GIVEN INSTRUCTION 1:
Answer these from the blog post about Brisbane and the Olympics:
(a) Which day of quarantine is the writer on?
(b) Which university is Scott Baum from?
(c) Which year's Summer Olympic Games was Brisbane granted the rights to host?

━━━ DOCUMENT TEXT

And the winner is Brisbane … well kind of … or maybe not

Just when we were meant to be waving our national flags, standing to attention at the medal ceremonies and enjoying the Olympic Games from our various states of lockdown or in my case (day 12) quarantine, Professor Scott Baum sends me his latest guest blog telling us how bad the Games are. What a spoilsport (sorry). So, today, Scott from Griffith University, who has been one of my regular research colleagues over a long period of time, brings the wet blanket to wreck our fun, and just as Victoria (where I am holed up in quarantine at present) comes out of lockdown. Over to Scott …

And the winner is Brisbane… well kind of… or maybe not

Amongst all the noise emanating from the Japanese capital about the long delayed 2020 Olympic Games, there was the announcement that Brisbane Australia (the region I live in), had been granted the rights to host the 2032 Summer Olympic Games.

━━━━━━
━━━ PROVIDED DATA

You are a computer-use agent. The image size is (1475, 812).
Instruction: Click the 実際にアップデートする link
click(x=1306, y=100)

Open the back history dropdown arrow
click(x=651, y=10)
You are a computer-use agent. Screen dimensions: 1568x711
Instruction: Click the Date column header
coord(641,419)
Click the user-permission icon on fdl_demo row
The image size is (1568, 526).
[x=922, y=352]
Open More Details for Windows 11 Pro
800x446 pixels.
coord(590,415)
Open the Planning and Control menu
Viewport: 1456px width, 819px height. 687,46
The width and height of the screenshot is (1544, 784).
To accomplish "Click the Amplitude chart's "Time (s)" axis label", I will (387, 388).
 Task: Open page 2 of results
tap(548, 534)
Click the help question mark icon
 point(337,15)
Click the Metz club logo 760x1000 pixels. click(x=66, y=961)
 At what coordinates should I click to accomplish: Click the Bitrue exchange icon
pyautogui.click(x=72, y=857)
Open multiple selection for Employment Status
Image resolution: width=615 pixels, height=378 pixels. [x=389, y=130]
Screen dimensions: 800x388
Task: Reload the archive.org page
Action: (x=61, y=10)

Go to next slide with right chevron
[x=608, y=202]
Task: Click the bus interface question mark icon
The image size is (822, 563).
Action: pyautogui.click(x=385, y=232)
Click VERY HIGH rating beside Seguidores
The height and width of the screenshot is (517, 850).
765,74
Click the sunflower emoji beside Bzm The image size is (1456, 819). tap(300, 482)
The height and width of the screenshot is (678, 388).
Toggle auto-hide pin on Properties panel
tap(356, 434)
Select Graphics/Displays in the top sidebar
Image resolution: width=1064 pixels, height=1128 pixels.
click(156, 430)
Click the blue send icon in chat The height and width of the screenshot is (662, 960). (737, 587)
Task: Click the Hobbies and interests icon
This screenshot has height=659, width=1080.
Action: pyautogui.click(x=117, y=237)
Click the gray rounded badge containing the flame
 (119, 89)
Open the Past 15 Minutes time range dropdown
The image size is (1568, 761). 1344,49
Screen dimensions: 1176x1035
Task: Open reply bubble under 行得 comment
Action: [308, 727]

━━━━━━

GIVEN INSTRUCTION 2:
Please retype the records from their first line up to and including the line with "will (387, 388).", character for character.

TASK RESULT 1:
(a) Day 12
(b) Griffith University
(c) 2032

TASK RESULT 2:
You are a computer-use agent. The image size is (1475, 812).
Instruction: Click the 実際にアップデートする link
click(x=1306, y=100)

Open the back history dropdown arrow
click(x=651, y=10)
You are a computer-use agent. Screen dimensions: 1568x711
Instruction: Click the Date column header
coord(641,419)
Click the user-permission icon on fdl_demo row
The image size is (1568, 526).
[x=922, y=352]
Open More Details for Windows 11 Pro
800x446 pixels.
coord(590,415)
Open the Planning and Control menu
Viewport: 1456px width, 819px height. 687,46
The width and height of the screenshot is (1544, 784).
To accomplish "Click the Amplitude chart's "Time (s)" axis label", I will (387, 388).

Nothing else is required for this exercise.